Reputation: 762
I am trying to write pyspark dataframe to Azure Postgres Citus (Hyperscale). I am using latest Postgres JDBC Driver and I tried writing on Databricks Runtime 7,6,5.
df.write.format("jdbc").option("url","jdbc:postgresql://<HOST>:5432/citus?user=citus&password=<PWD>&sslmode=require" ).option("dbTable", table_name).mode(method).save()
This is what I get after running the above command
org.postgresql.util.PSQLException: SSL error: Received fatal alert: handshake_failure
I have already tried different parameters in the URL and unders the option as well, but no luck so far. However, I am able to connect to this instance using my local machine and on databricks driver/notebook using psycopg2 Both the Azure Postgres Citus and Databricks are in the same region and Azure Postgres Citus is public.

**Listed records**
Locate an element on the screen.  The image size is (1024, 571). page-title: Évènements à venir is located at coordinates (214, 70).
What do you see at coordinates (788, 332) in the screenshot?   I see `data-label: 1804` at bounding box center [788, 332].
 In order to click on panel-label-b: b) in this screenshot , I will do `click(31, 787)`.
--
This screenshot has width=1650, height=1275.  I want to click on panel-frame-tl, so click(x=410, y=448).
==
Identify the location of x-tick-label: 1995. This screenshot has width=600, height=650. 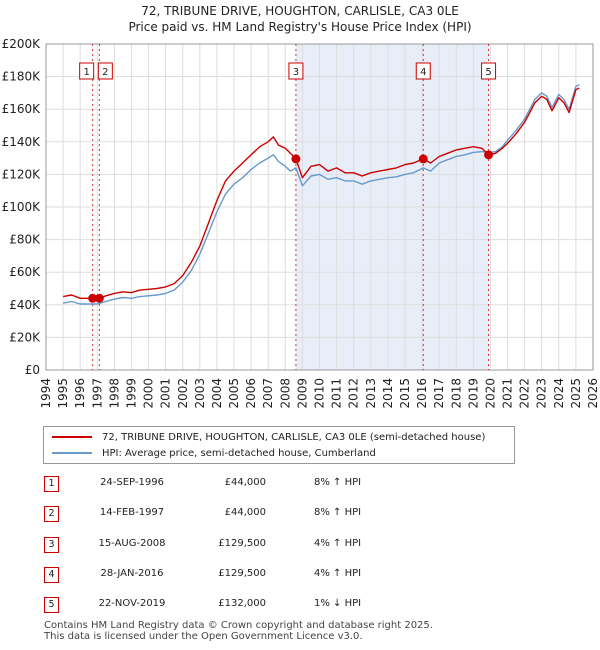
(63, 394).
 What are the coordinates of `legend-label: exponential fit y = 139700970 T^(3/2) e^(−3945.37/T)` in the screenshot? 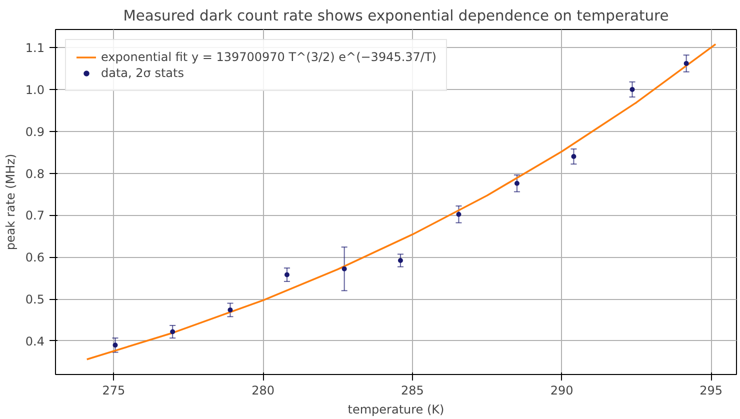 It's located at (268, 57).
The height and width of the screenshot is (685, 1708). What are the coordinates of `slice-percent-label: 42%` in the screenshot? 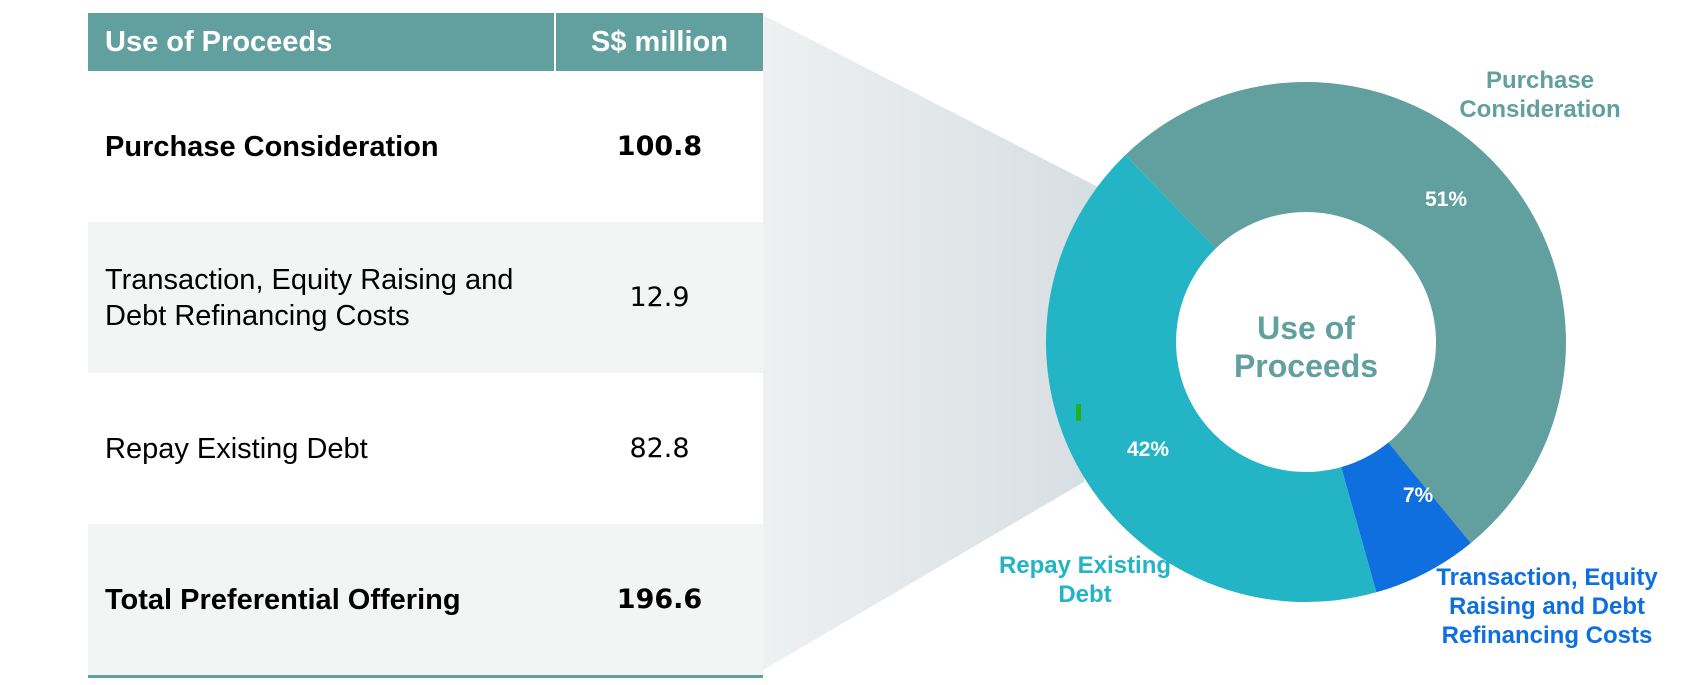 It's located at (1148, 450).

**Exercise details**
Pick up the forum post above about the SSL handshake failure when writing a PySpark dataframe to Azure Postgres Citus, starting right after "Azure Postgres Citus is public."

**Exercise result**
Upvotes: 3
Views: 7377
Reputation: 762
It worked by overwriting the java security properties for driver and executor
spark.driver.extraJavaOptions -Djava.security.properties=
spark.executor.extraJavaOptions -Djava.security.properties=
Explanation:
What is happening in reality is that the “security” variable of the JVM is reading by default the following file (/databricks/spark/dbconf/java/extra.security) and in this file there are some TLS algorithms that are being disabled by default. That means that if I edit this file and replace the TLS cyphers that work for PostGres citus for an empty string that should also work.
When I set this variable to the executors (spark.executor.extraJavaOptions) it will not change the default variables from the JVM. The same does not happen for the driver which overwrites and so it starts to work.
Note: We need to edit this file before the variable is read and so the init script is the only way of accomplishing that.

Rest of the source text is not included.